2. Antibacterial products could make bacteria resistant to antibiotic medication. Unlike therapeutic antibiotics, household antibacterial products are used in low and unpredictable concentrations. When bacteria are exposed to low and infrequent dosages of antibacterial ingredients, they are more likely to form a resistance to the antibiotics, including the therapeutic antibiotics used in clinical settings to prevent the spread of infections and treat pathogenic bacterial infections, Edwards said.

3. Antibacterial products go somewhere after we wash them down the drain. The widespread use of these chemicals contributes to their presence in wastewater and ultimately in the environment. The effects of these chemicals on the environment have yet to be determined.

4. Antibacterial soaps give us a false sense of security. "You may think that by using antibacterial soap you can eliminate bacteria, but that simply is not the case," Edwards said. "Bacteria are everywhere, and most bacteria are not harmful." Good hand washing is still highly effective in removing bacteria, Edwards said.

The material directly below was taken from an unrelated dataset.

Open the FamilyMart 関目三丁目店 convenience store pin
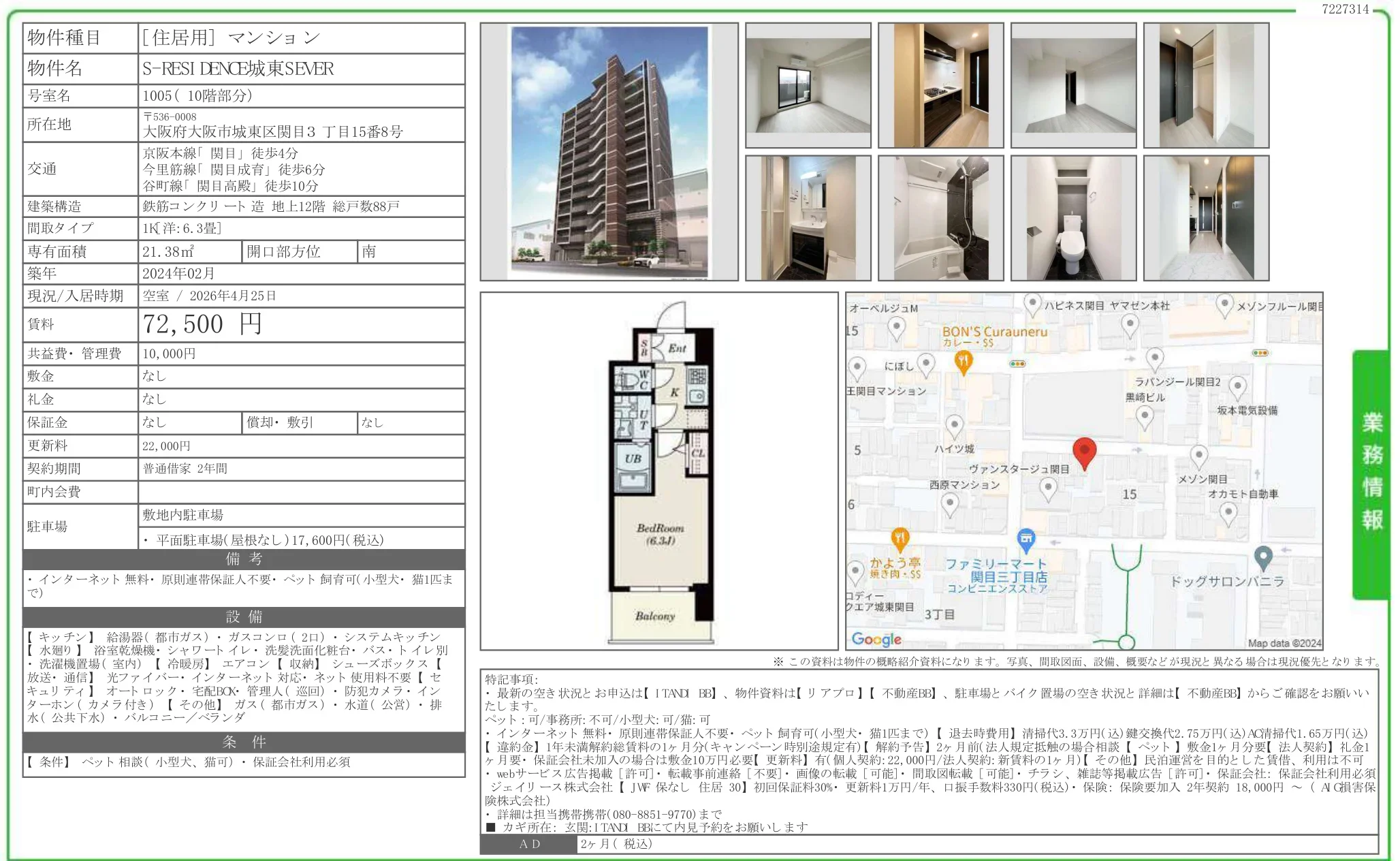1400x861 pixels. 1027,537
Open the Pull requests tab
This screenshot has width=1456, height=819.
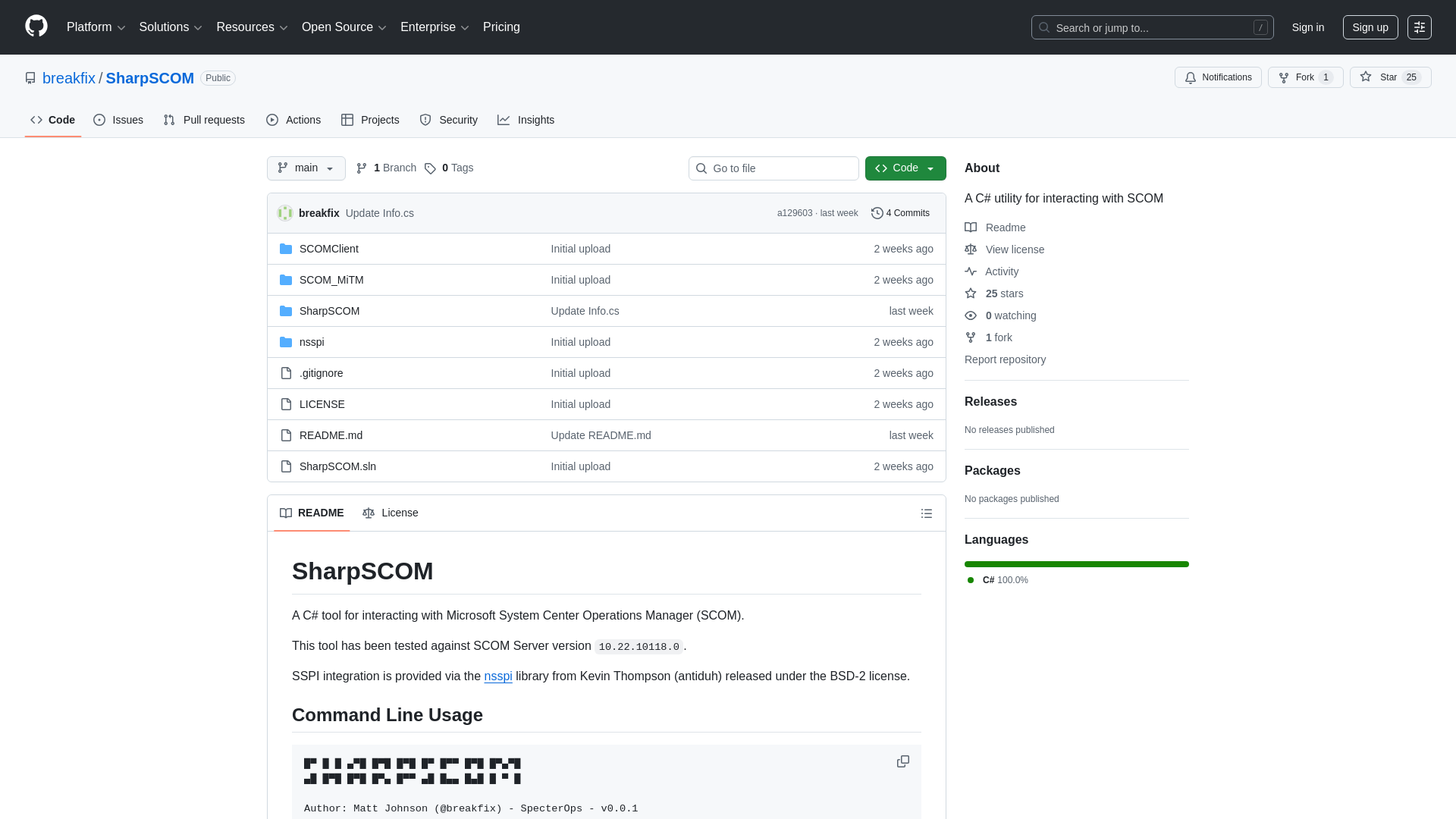[x=203, y=120]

5. Waterless sanitizers may be particularly dangerous. Alcohol is the ingredient used in waterless sanitizers. Because alcohol is flammable, it might not be appropriate for unsupervised use by young children.

It is important to note that the use of antibacterial wash products still has an important role in preventing nosocomial infections; however in these areas their use is more carefully monitored and more judiciously applied.

"Certainly, more convincing evidence needs to be presented to warrant the risks involved," Edwards said. "Until then consumer use of antibacterial products should be limited."

Established in 1836, Saint Louis University School of Medicine has the distinction of awarding the first medical doctor degree west of the Mississippi River. Saint Louis University School of Medicine is a pioneer in geriatric medicine, organ transplantation, chronic disease prevention, cardiovascular disease, neurosciences and vaccine research, among others. The School of Medicine trains physicians and biomedical scientists, conducts medical research, and provides health services on a local, national and international level.